TASK: Beginning with the line that holds "Task: Click the Back navigation arrow" and finishing with the line that holds "Viewport: 592px width, 538px", repeat the listing exactly, leaving every picture out.

RECORDS FOR PROCESSING:

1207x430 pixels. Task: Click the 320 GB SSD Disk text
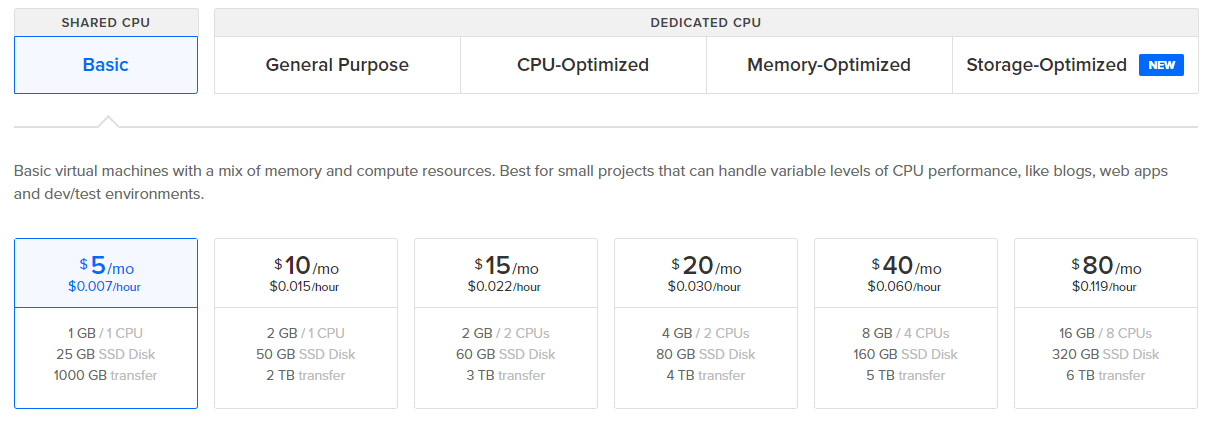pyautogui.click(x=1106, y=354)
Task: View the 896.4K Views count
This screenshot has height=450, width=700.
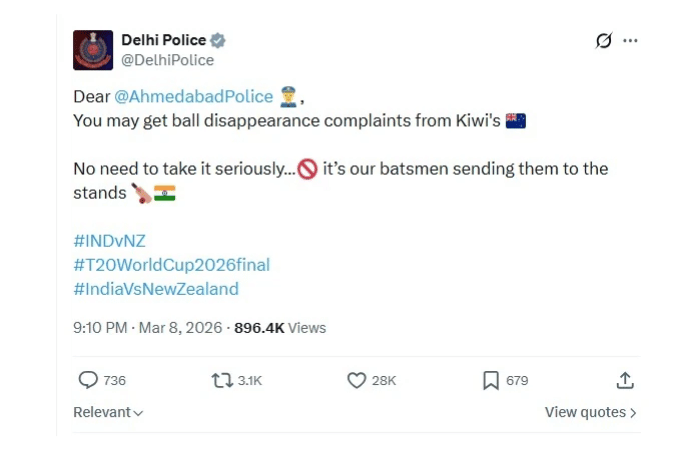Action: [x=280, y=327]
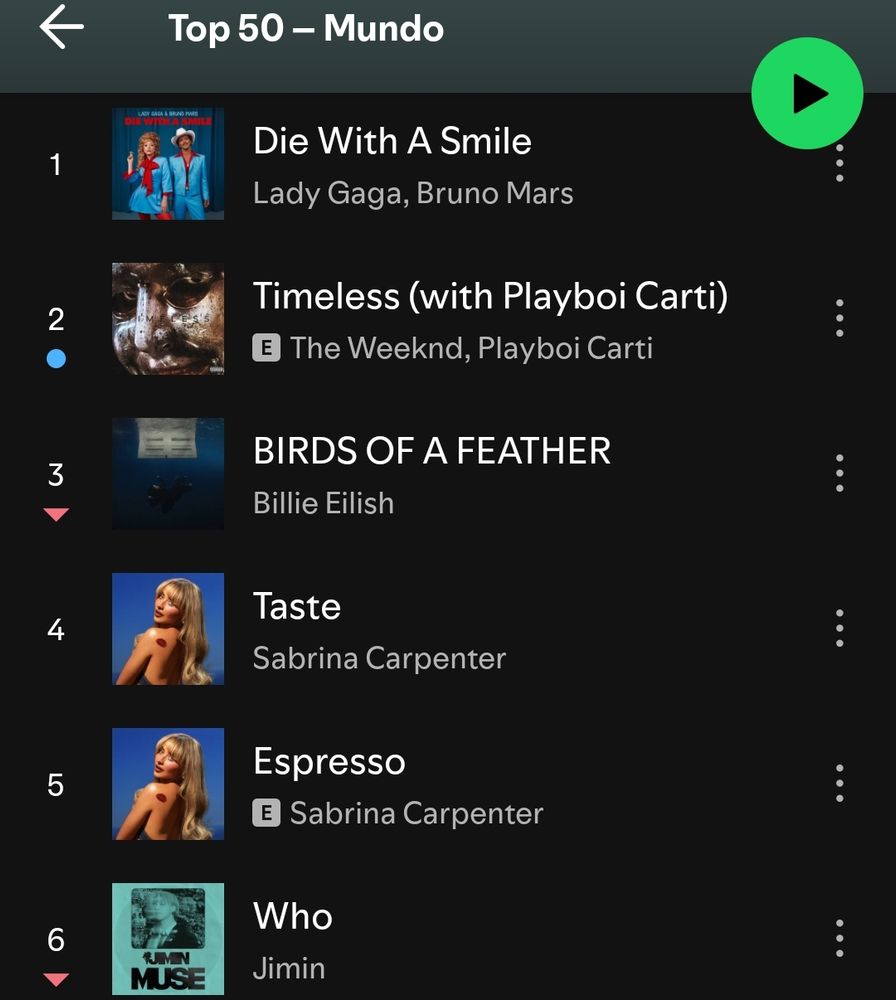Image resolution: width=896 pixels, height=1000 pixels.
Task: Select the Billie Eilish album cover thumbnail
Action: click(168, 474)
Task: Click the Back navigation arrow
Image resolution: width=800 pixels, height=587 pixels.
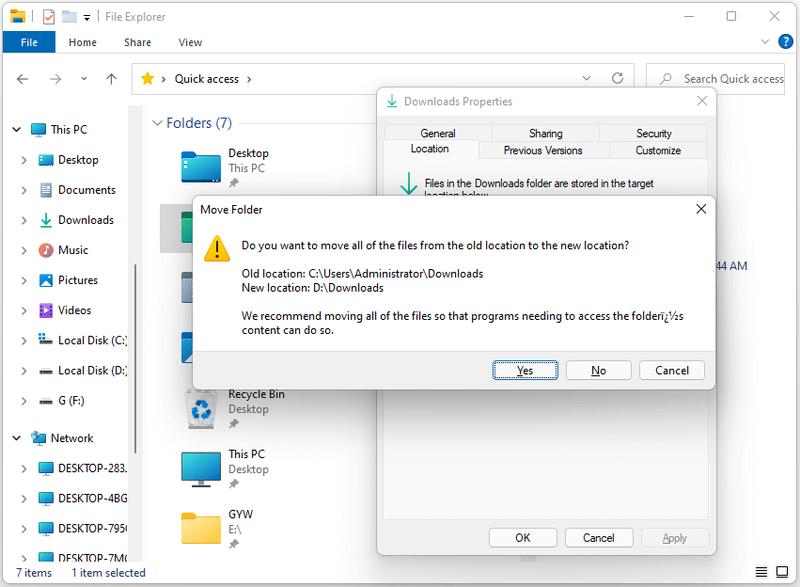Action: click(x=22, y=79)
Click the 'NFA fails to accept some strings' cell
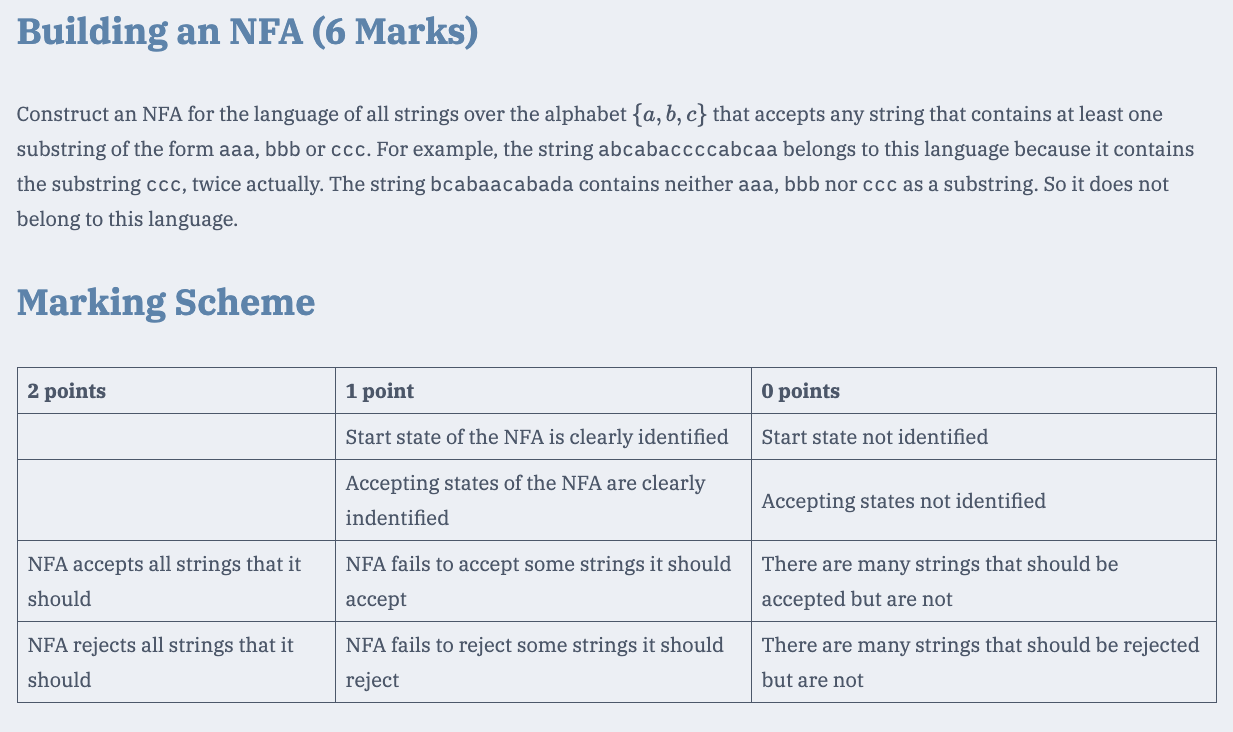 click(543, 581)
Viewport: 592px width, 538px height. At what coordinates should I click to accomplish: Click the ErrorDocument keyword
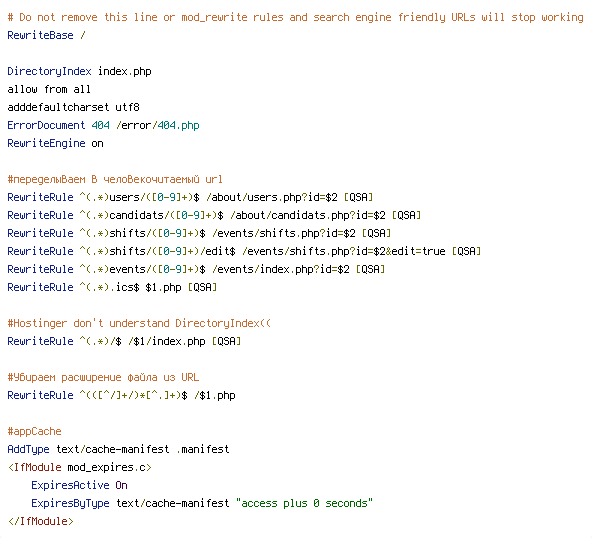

---

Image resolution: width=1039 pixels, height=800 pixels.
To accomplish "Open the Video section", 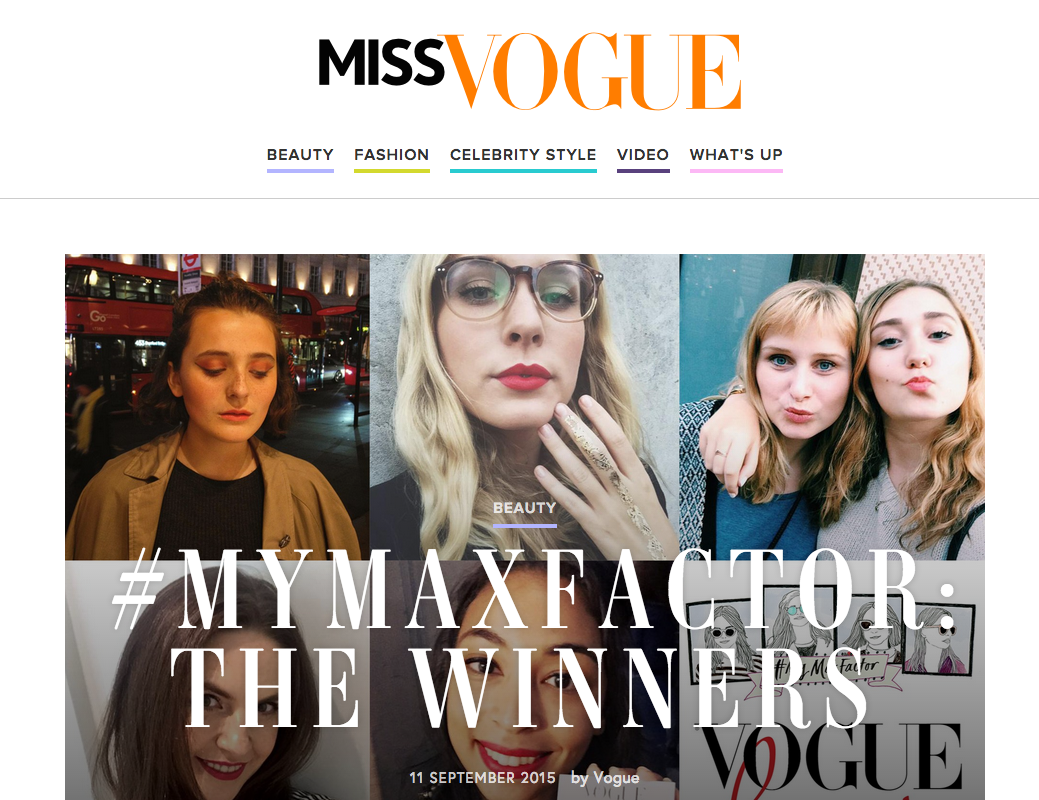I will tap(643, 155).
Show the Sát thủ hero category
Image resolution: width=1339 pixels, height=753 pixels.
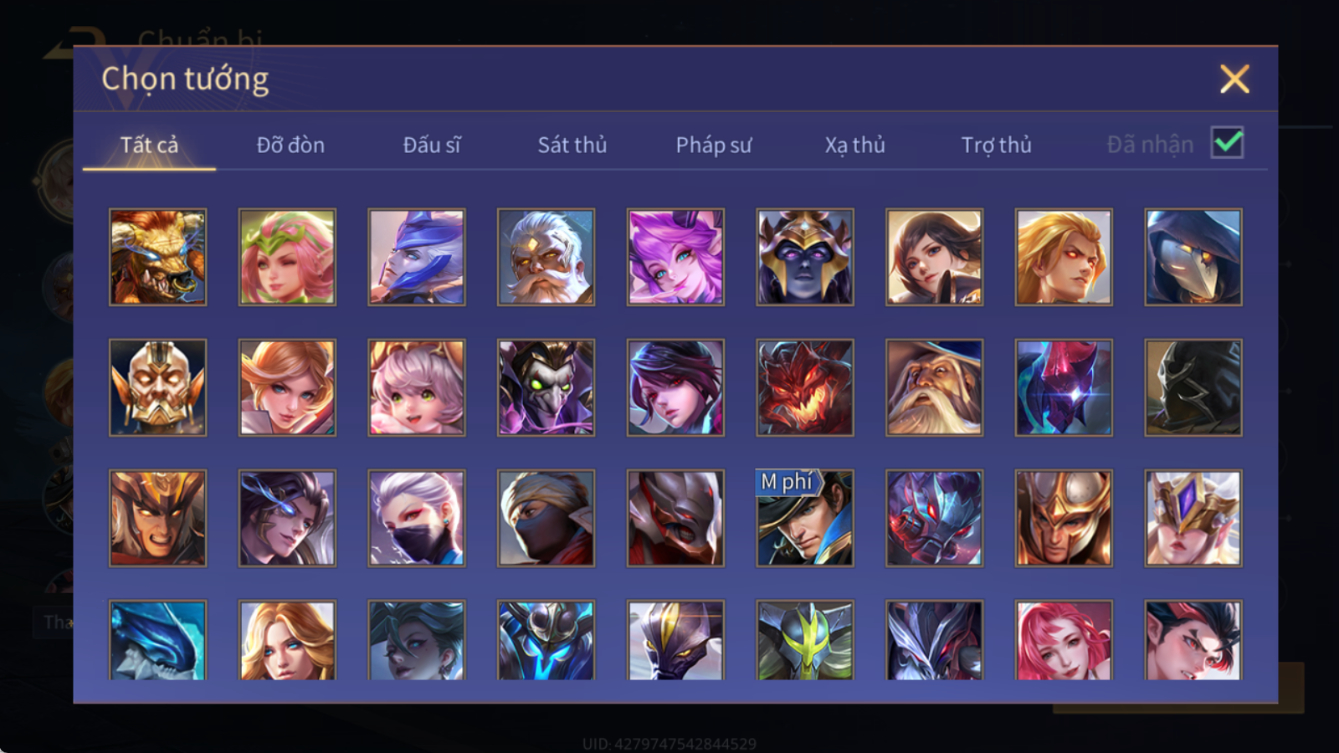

RESPONSE BELOW:
Task: Click the Back navigation arrow
Image resolution: width=800 pixels, height=587 pixels.
Action: click(x=22, y=79)
Click the 'NFA fails to accept some strings' cell
 click(543, 581)
Viewport: 592px width, 538px height. At what coordinates should I click to accomplish: Click the ErrorDocument keyword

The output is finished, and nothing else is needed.